Özel hastane veya kliniklerin ticari faaliyetlerini göz alıcı reklamlarla devam ettiren kurumlara dönmesi, para kazanma amaçlı olarak en çok talep gören estetik ameliyatlara yönelmeleri, doğal olarak davalarla daha fazla yüzleşmelerine sebep olmaktadır.
Özel hastane ve kliniklerin yanlış teşhis ve tedavi, yanlış estetik ameliyat uygulamaları sonucunda mağdur olan kişilerin dava yoluna gitmesi son zamanlarda en çok artış gösteren dava konularından olmuştur.

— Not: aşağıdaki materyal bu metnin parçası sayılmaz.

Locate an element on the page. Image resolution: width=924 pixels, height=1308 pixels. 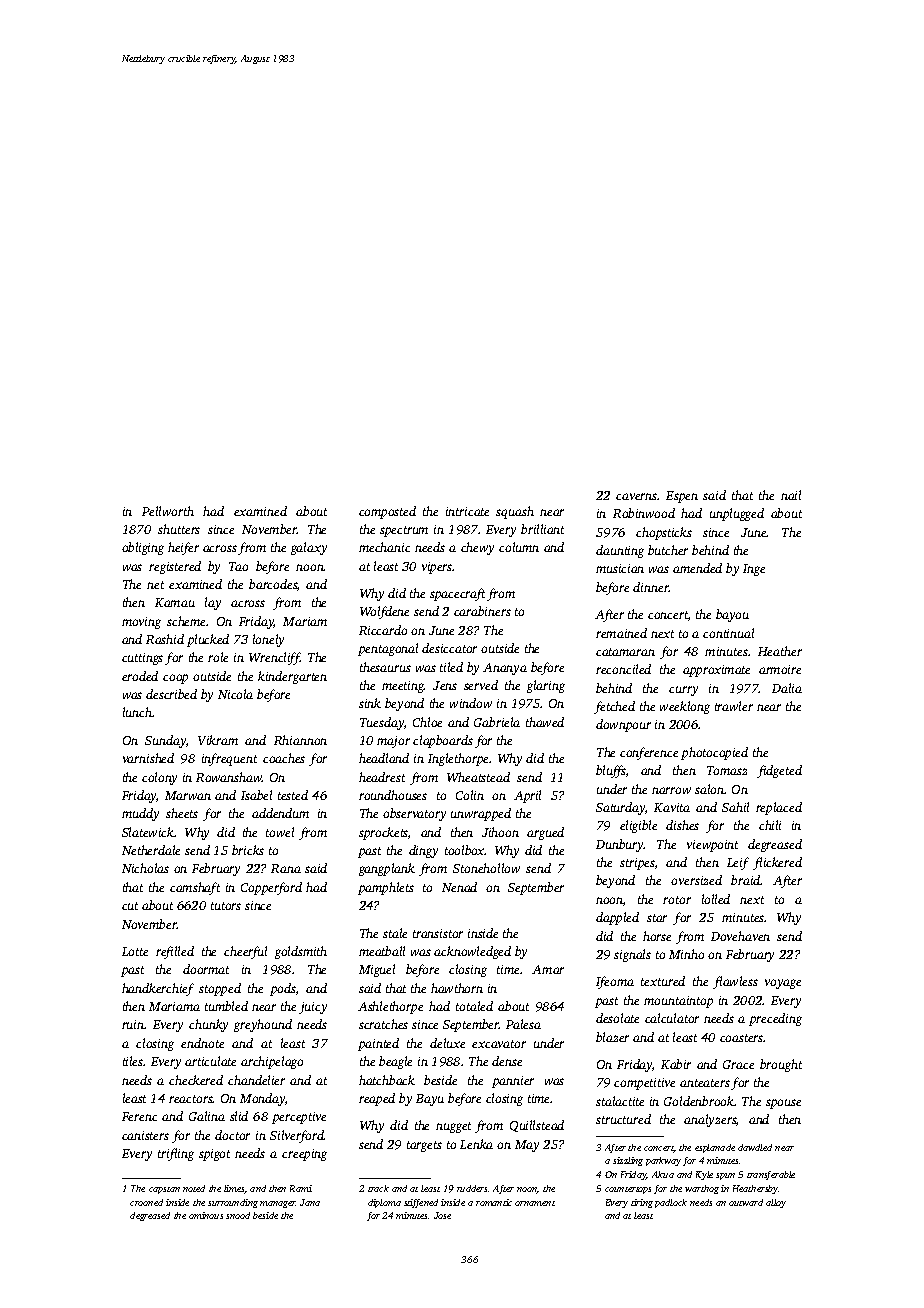
viewpoint is located at coordinates (712, 846).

Sıklıkla karşılaşılan bu durumlarda tabii olarak mağdurların talep ve dava haklarının neler olduğunu noktasına odaklanıyoruz.
Özel Hastanelerin Tıbbi İhmalkarlıklarına Karşı:
- Ceza Davası
- Maddi Manevi Tazminat Davası
yöneltilebilir.
Sorumlu kişilerden davanın durumuna göre maddi taleplerde bulunulabilir, sorumlu kişilerin ceza almaları istenebilir.
Tıbbi İhmalkarlık veya Yanlış Teşhis ve Tedavi ile ilgili davalar çok teferruat ve dikkat isteyen dava türlerindendir. Bu davaların da tabii olarak alanında kendini ispatlamış, tazminat hukuku alanında yetkin hukukçularla takip edilmesi ve değerlendirilmesi gerekir.